Décryptage : la suggestion est la suivante : "appliquons expérimentalement une mesure qualifiée de liberticide par la Commission Européenne, puis si ça coûte trop cher, on abandonnera ..." En effet, la note de bas de page 15 que l'on trouve dans le rapport d'impact sur la directive Commerce Électronique indique que :

"Dans ce contexte, il est important de noter que les rapports et études sur l'efficacité des logiciels de blocage et de filtrage semblent indiquer qu'il n'existe pas encore, à l'heure actuelle, de technologies qui ne puissent être contournées et qui permettent de bloquer ou de filtrer de façon tout à fait efficace les informations illicites et préjudiciables, tout en évitant de bloquer des informations tout à fait légales, ce qui porterait atteinte à la liberté d'expression."


p33 : À propos d'une obligation de chiffrement des flux audio

Il s’agit, du moyen le plus efficace et le plus pérenne pour empêcher le fonctionnement des logiciels de captation. Cette disposition suppose toutefois que les appareils et logiciels de réception du flux numérique soient dotés de fonctions de décryptage du flux audio. Dans le cadre de la diffusion sur Internet (Simulcasting, Webcasting), plusieurs outils de cryptage/décryptage sont régulièrement disponibles, notamment « Secure Audio Path » (Microsoft) et « Secure X1 Recording Control » (Media Rights Technology). Des solutions de type DRM existent également pour la radiodiffusion numérique.

L'expérience de la mise en place de la diffusion numérique audio à l'étranger a montré que certains diffuseurs, notamment les radiodiffuseurs publics, ne protégeaient pas systématiquement leur signal. Compte tenu de l'état relativement peu avancé de la diffusion numérique audio en France, les producteurs de phonogrammes considèrent qu’il est relativement facile de mettre en place au niveau national des mesures prévenant la captation non autorisées des flux numériques audio. Celles-ci nécessitent certaines mesures législatives (loi de transposition de la directive « Droits d'Auteur ») et/ou réglementaires (pouvoir réglementaire du CSA). Dans le cadre du lancement de la radio numérique (DAB), ils suggèrent qu’il soit prévu que les flux audio soient obligatoirement cryptés pour empêcher la captation non autorisée de ce flux et que, par voie de conséquence, les appareils de réception soient obligatoirement pourvus de dispositifs de décryptage. Par ailleurs, s’agissant de diffusion dans le cadre du régime de la licence légale de l'article L.214.1 du CPI (« Simulcasting »), il leur semble opportun de ne prévoir l’application de ce régime à la diffusion numérique du programme de radio qu’à condition que le diffuseur utilise des mesures techniques de protection contre la captation non autorisé du flux numérique audio, conformes à l'état de l'art. Cette condition ne serait pas nécessaire pour le webcasting, les contrats avec les webcasters conclus dans le cadre d'un droit exclusif prévoyant déjà la mise en place de telles mesures de protection.

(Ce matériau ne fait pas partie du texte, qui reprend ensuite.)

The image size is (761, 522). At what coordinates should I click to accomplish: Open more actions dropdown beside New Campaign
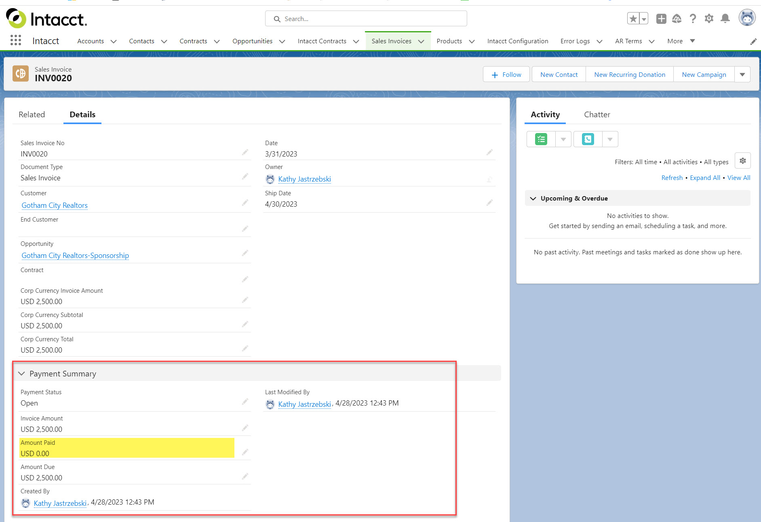742,74
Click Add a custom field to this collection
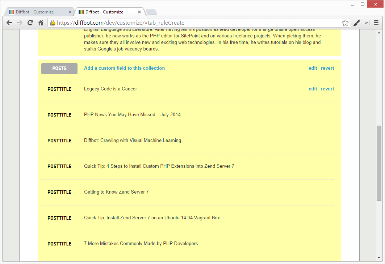This screenshot has width=385, height=264. coord(124,68)
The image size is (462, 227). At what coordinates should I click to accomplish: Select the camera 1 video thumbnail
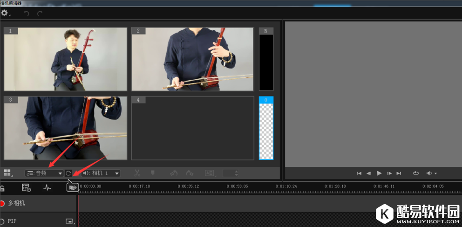coord(66,59)
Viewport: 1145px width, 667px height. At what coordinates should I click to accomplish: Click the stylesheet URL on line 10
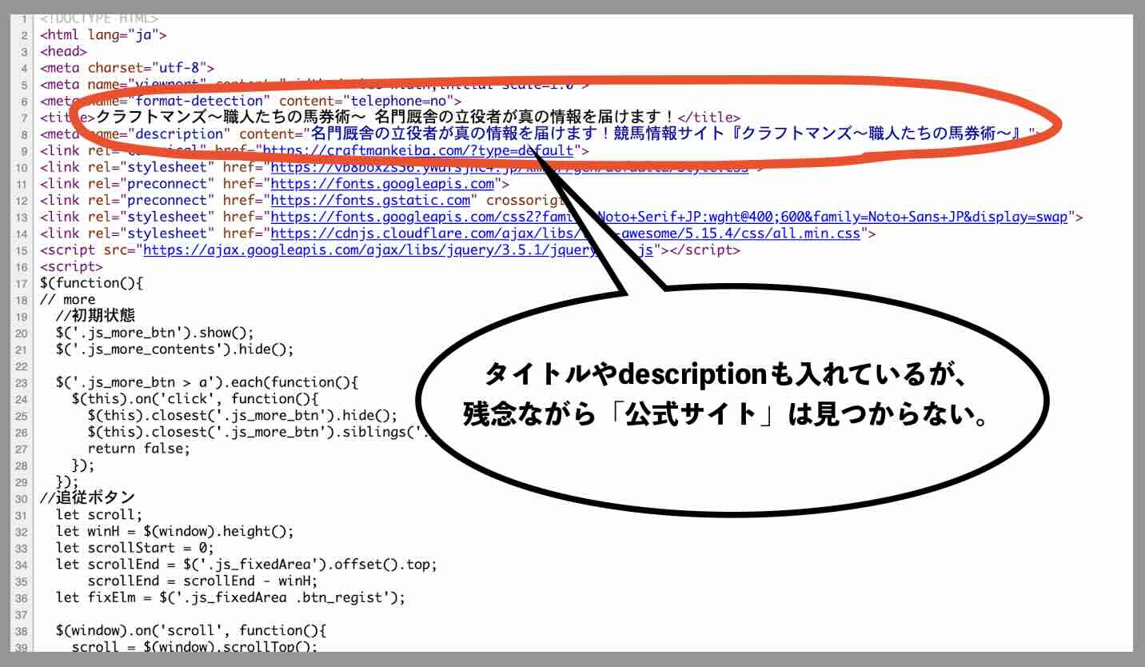tap(416, 167)
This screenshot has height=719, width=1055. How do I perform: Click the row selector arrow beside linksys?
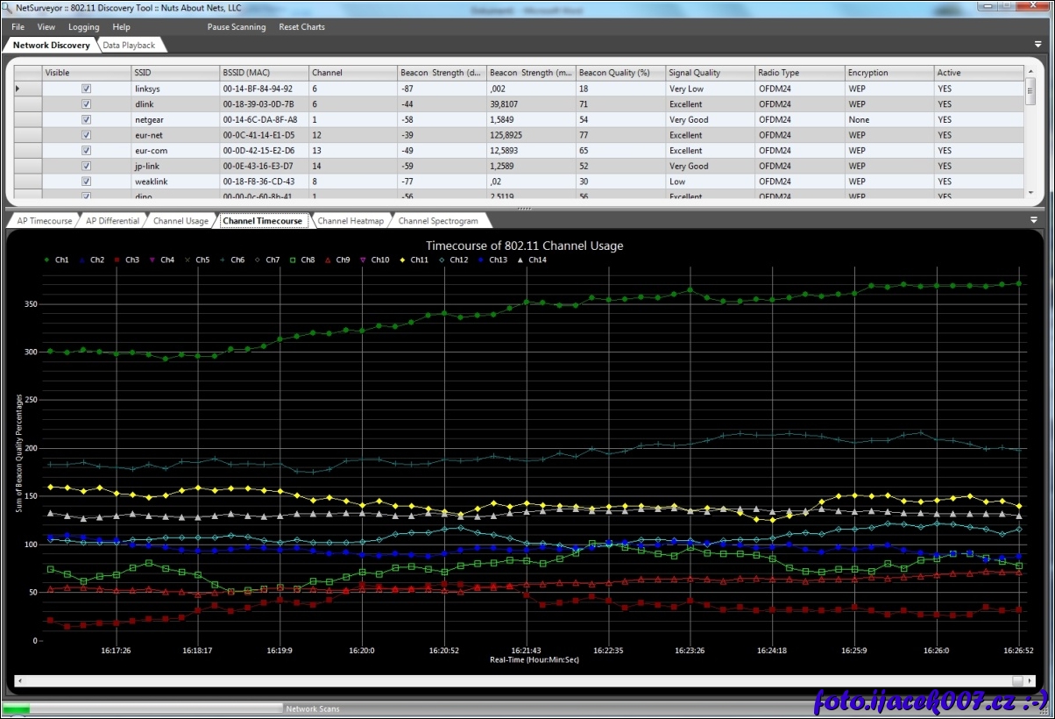coord(18,89)
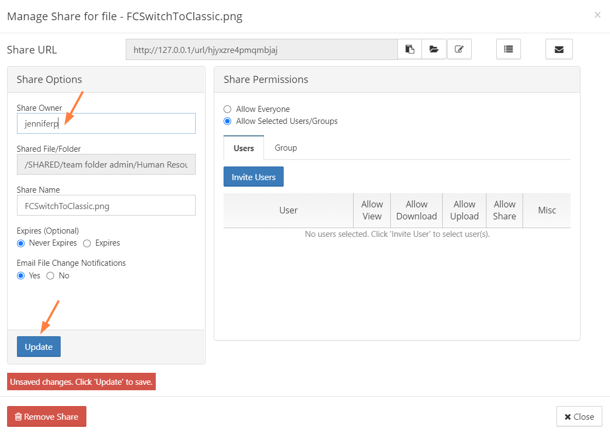The height and width of the screenshot is (435, 610).
Task: Select the Allow Everyone radio option
Action: pyautogui.click(x=227, y=109)
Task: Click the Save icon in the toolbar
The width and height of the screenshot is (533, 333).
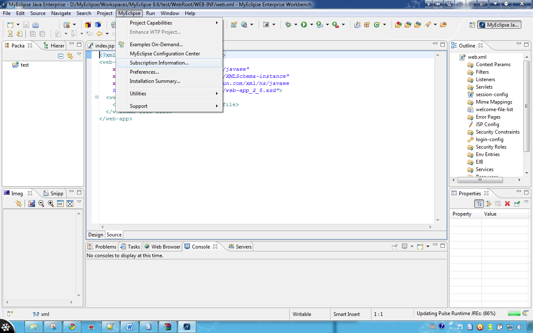Action: 26,25
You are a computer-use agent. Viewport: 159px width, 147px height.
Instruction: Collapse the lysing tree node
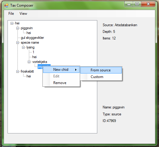(23, 47)
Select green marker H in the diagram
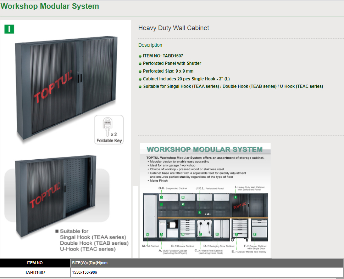Screen dimensions: 344x279 183,197
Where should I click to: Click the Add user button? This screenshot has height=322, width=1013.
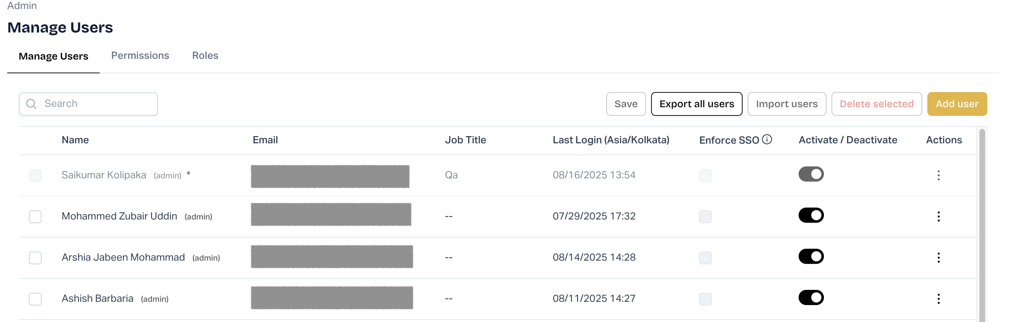coord(956,104)
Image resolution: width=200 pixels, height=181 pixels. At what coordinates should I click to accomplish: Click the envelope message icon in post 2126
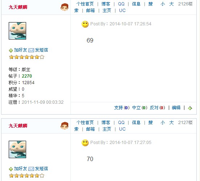pyautogui.click(x=31, y=50)
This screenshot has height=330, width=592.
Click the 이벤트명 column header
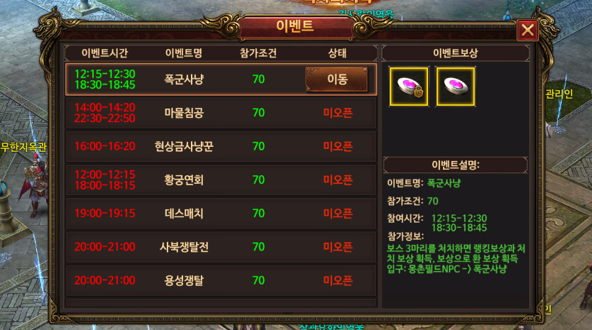(x=184, y=53)
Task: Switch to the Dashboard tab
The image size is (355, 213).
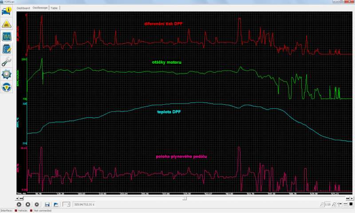Action: point(24,8)
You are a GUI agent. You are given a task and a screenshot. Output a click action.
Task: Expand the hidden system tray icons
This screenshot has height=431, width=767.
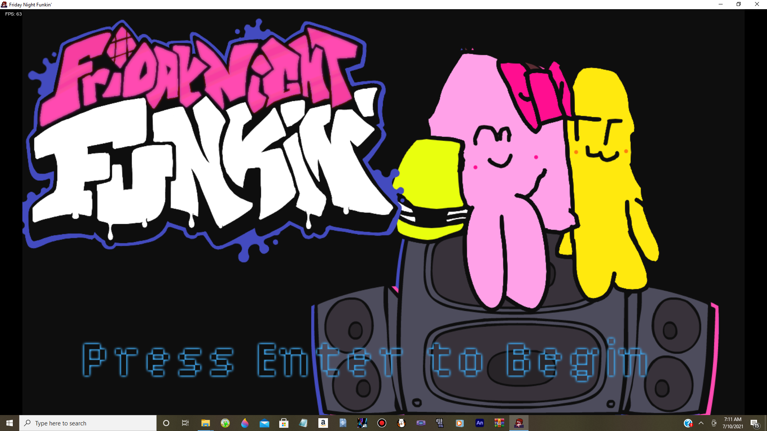701,423
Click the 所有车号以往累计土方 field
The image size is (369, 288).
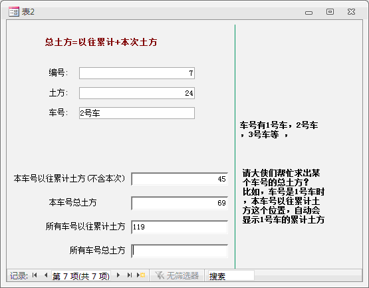point(180,227)
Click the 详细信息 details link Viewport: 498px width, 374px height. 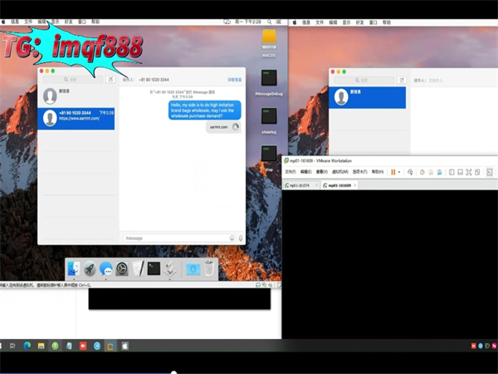tap(235, 80)
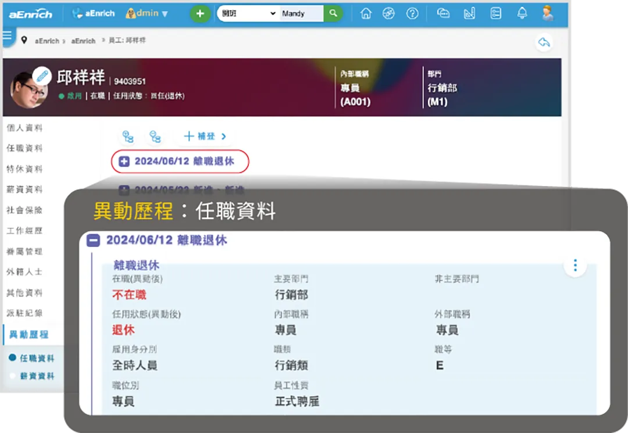The width and height of the screenshot is (628, 433).
Task: Open 社會保險 from the left sidebar
Action: point(24,210)
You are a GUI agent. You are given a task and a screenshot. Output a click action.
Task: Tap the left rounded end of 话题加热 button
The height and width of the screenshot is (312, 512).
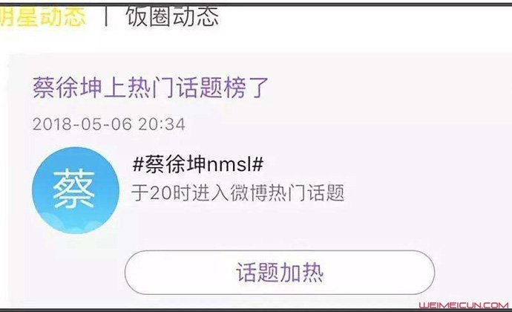click(x=139, y=273)
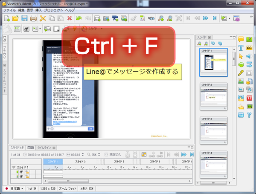Open the ファイル menu
The width and height of the screenshot is (256, 194).
point(9,10)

Décryptage : ce passage vient en soutient de l'amendement MAJORS. Suivre le lien pour plus de détails


p 36 : À propos des DRMS

La Commission, à l’exception de représentants des artistes - interprètes, considère que le déploiement des DRMs semble, à ce jour, la seule solution pour rétablir l’obligation de faire payer directement au consommateur les contenus sur les réseaux numériques et de maintenir les droits exclusifs.

(...)

Décryptage : il est intéressant de constater que l'avis des représentants de consommateurs et de familles qui siégeaient à la Commission et qui ont une position exactement inverse tout comme les artistes-interprètes est ici ignorée.